▶ **Document text**
Cross-Germany, Part II

Experience from the field: “My legs were burning and I could no longer remember why I had wanted to be there”

Christian Cummins
Oct 01, 2009

A good mountain bike ride can bring on a welcome bout of amnesia. I was speeding down a slick and zigzagging single-trail through the meadows of Oberwiesenthal. The mud track led from the highest point of the race – the Fichtelberg – down over flower-strewn meadows, past ski lifts and in front on a huge ski jumping arena where local hero Jens Weißflog had learned his trade, before curving tightly round into the finish arena of Stage 6.

The murderous, lung-bursting climb to the top was already forgotten. Exactly five hours after leaving Schöneck, in Vogtland, I had reached my best finishing place yet 262nd out of 301 starters (immerhin). I felt like a million Euros.

Just 27 hours earlier, I had been sitting all on my own eating chocolate chip cookies in an empty sports hall (our camp for the night) feeling as low as I can remember feeling. I was tasting the bitter loneliness of defeat. For one thing, I had started the week as the only competitor without proper cycling shoes, which have a sort of binding mechanism that attaches the shoe to the pedal and massively improves efficiency. Getting hold of a pair had become an obsession, my Holy Grail – the magic formula that would end all pain and make cycling easy.

We’d ridden hard through the spruce forests of Saxony, close to the Czech border. The forest had been cloaked in a thick fog, and the long line of riders ahead would gradually disappear into the mist. Then we briefly emerged and, caught by the rare sun, swung over a centuries old stone dam. At the bottom of a winding switch-backed plummet through the woods, we had splashed through a pebbly ford, the spray exploding around us.

It had been an utterly beautiful ride. The shoes with clips, that I had finally tracked down in Thuringia, were working wonders. But my joy had turned into bottomless despair less than 48 hours later on Stage 5, just 200 metres out of the start out at Bad Steben. One of the clips had broken and got stuck in the pedal. The shoe had no grip. I couldn’t continue.

Then a man swept up the field on a quad bike. In the relentless pouring rain he and I struggled to prise the clip out of the pedal and screw it somehow back onto the shoe. By the time we had managed it, I must have been 15 to 20 minutes behind. I put my head down and pedalled desperately to catch them. But the race marshals must have thought everyone had already passed; somewhere I missed a turning. I found myself utterly lost on a main road. I powered on, hoping against hope for a sign I was on the right route. When I got to a junction with an autobahn, hope finally ran out.

As the lorries swept by and the rain came down, I poured over the route card, unable to make head nor tail of it. I thought about turning round, and retracing the race. But I would be an hour behind the last man and, more importantly, behind the rescue bikes. I had a vision of lying alone and forgotten in the dirt and the rain.

Then my brain kicked in. When a support vehicle came, I got in with my bike. In a couple of hours I was in Schöneck – the very first biker to arrive.

▶ **Dataset extract**

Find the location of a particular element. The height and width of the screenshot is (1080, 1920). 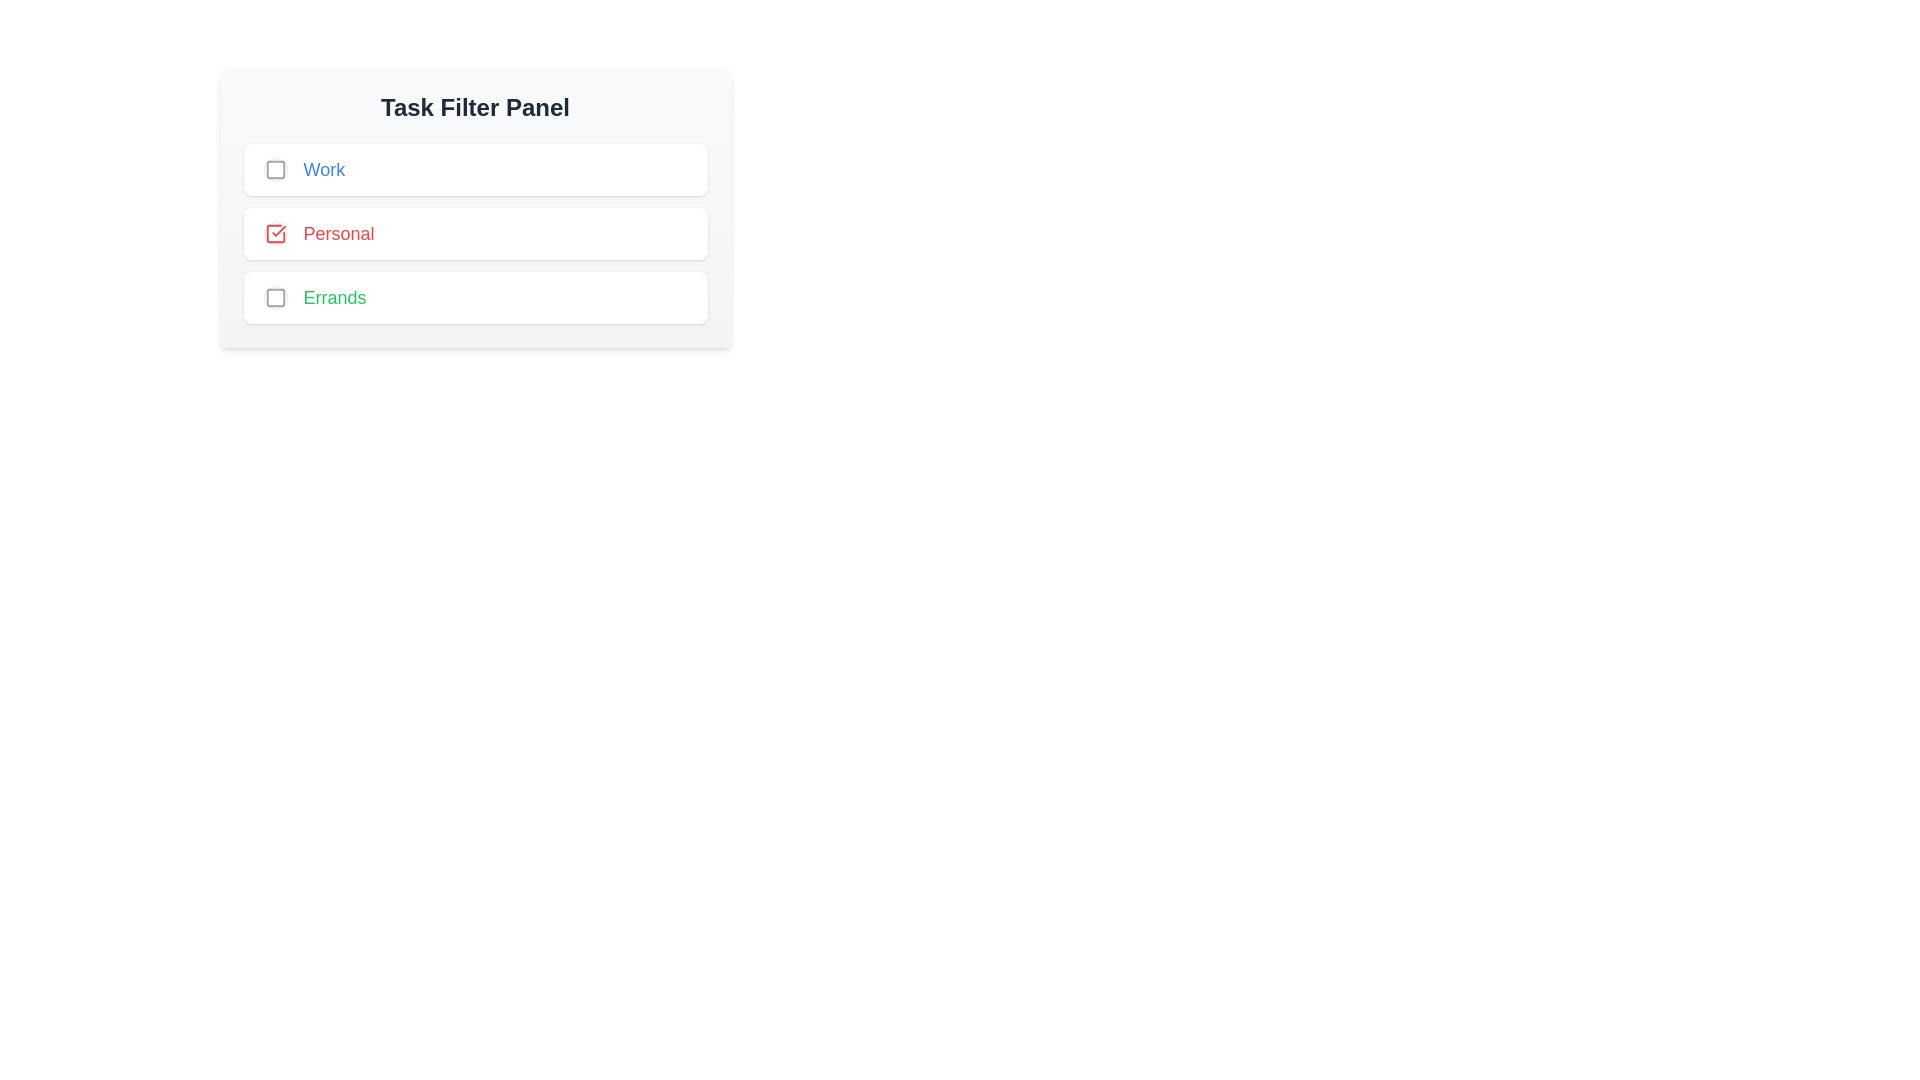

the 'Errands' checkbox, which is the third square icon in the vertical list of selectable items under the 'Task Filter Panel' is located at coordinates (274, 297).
==
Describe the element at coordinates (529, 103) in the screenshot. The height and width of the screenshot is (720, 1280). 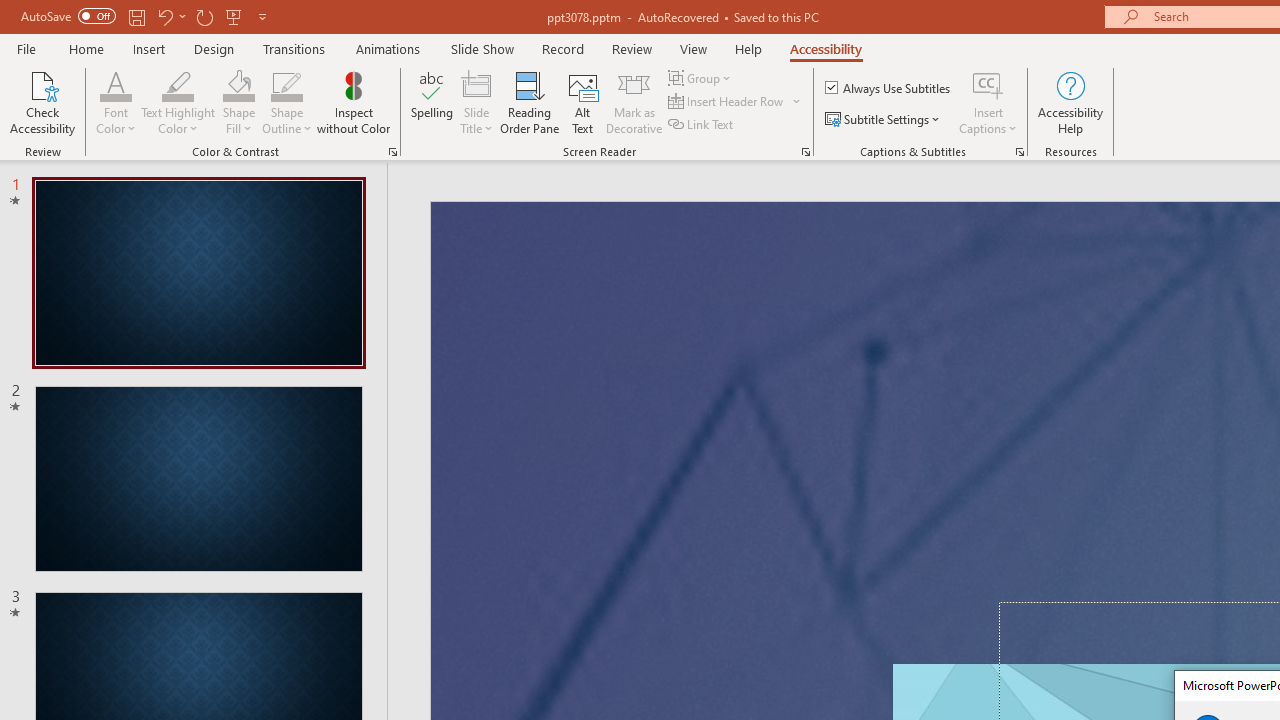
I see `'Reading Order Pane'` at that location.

▶ **What is expected**
In the Cross-Germany race account, what finishing place did the writer reach at the end of Stage 6? Use only the text to answer.

▶ **Solution to this task**
262nd out of 301 starters.